Detailed QCD analysis of the photon structure function

Abstract

The effects of nonasymptotic terms in the photon structure function $F_2^{\gamma }(x,Q^2)$ predicted by QCD are studied directly in $x$ space in leading and subleading order. The full (regular) solution including the hadronic nonasymptotic (${Q_0}^2$-dependent input) terms is shown to be free from the unphysical singularities of the asymptotic solution and is furthermore positive definite for suitable chosen boundary conditions (at $Q^2={Q_0}^2$) and in the physically relevant $x$ region ($W\gtrsim 2$ GeV). The implications of the nonasymptotic solution and of their perturbatively uncalculable boundary conditions for the determination of $\Lambda$ and for the predictive power of purely perturbative QCD in the determination of $F_2^{\gamma }(x,Q^2)$ are critically analyzed.
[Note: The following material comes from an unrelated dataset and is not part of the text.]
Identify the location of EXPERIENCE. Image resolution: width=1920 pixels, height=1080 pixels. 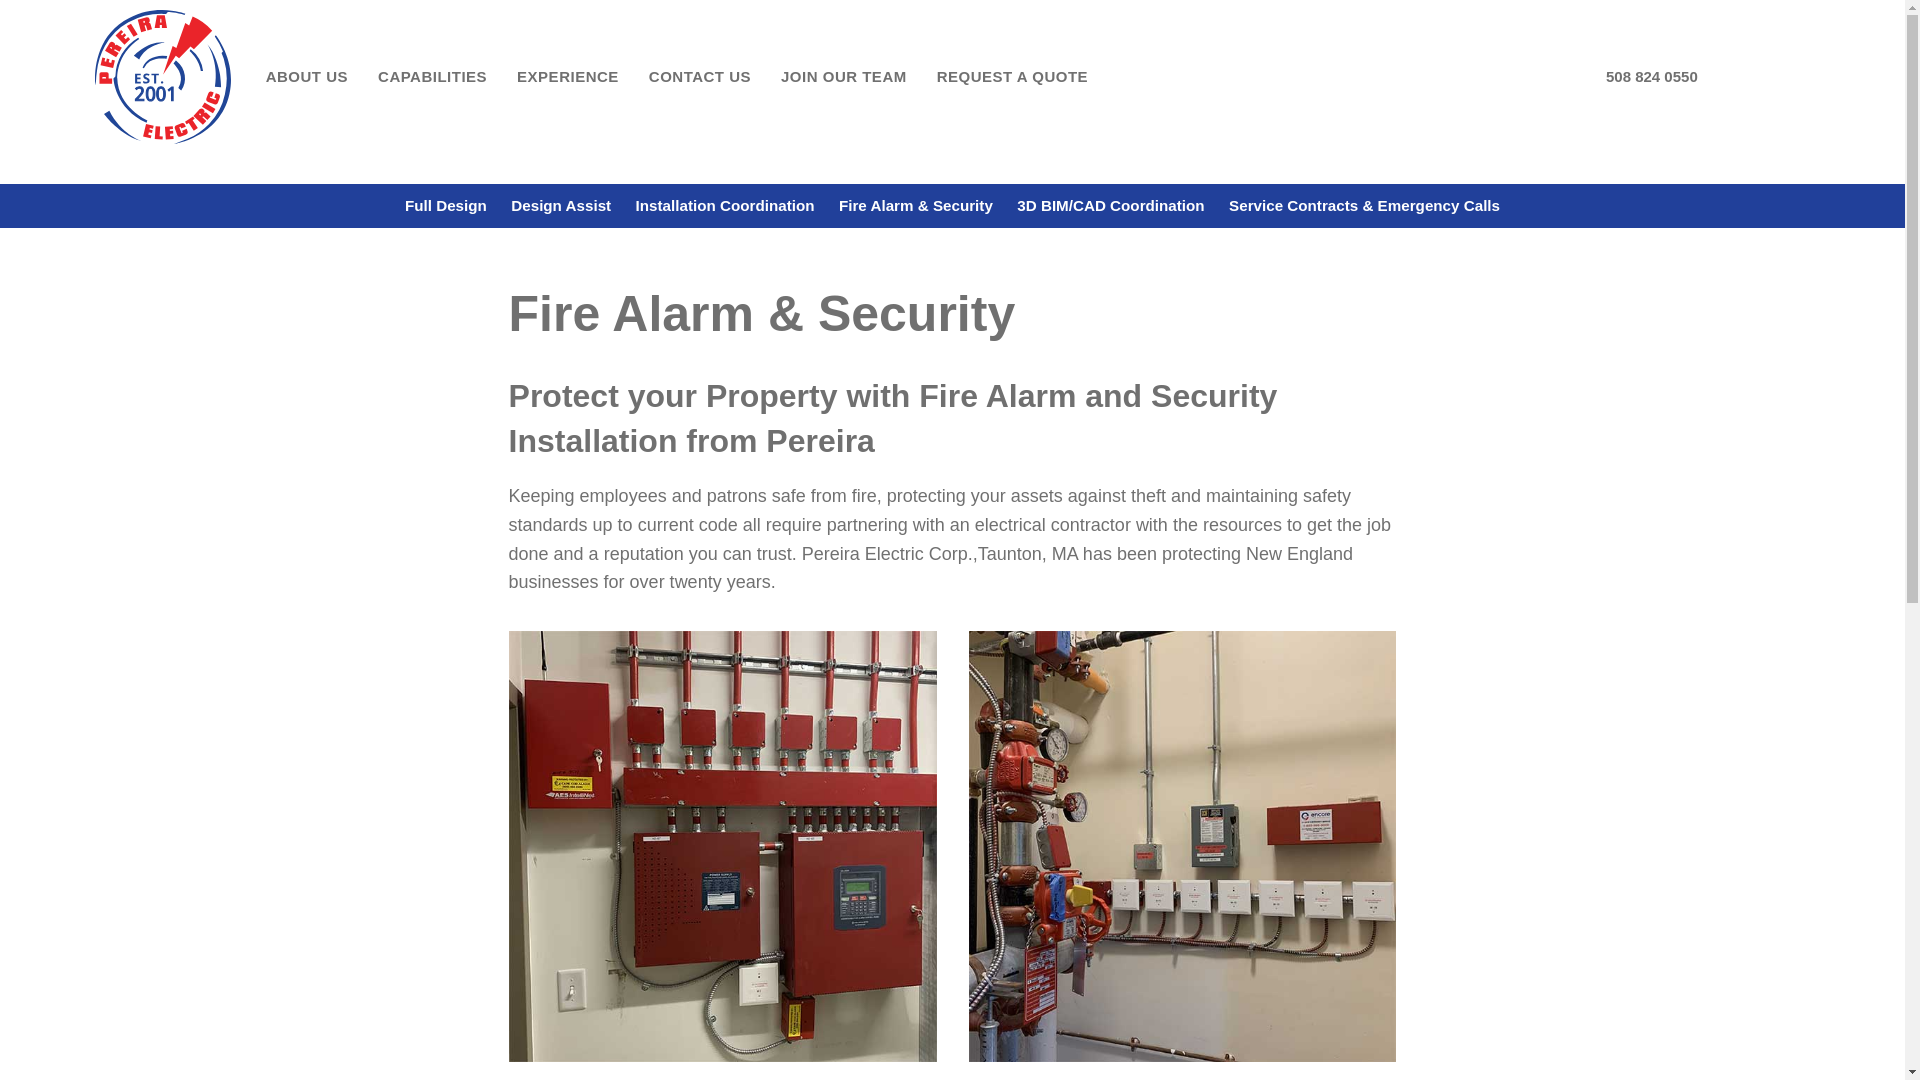
(567, 76).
Furthermore, taking carefully into account charm production, detailed predictions are given for present and future (unfolded) data. Similarly to the case of deepinelastic lepton-nucleon scattering, the (nonperturbative) photonic input parton distributions at $Q^2={Q_0}^2$ are different for leading- and higher-order calculations. This implies that the differences between leading- and higher-order predictions for $F_2^{\gamma }(x,Q^2)$ are too small to be distinguished by present experiments. The only clean test of QCD, independent of the hadronic input, can be achieved by observing an increase of $F_2^{\gamma }(x,Q^2)$ with $\ln Q^2$ for fixed values of $x$.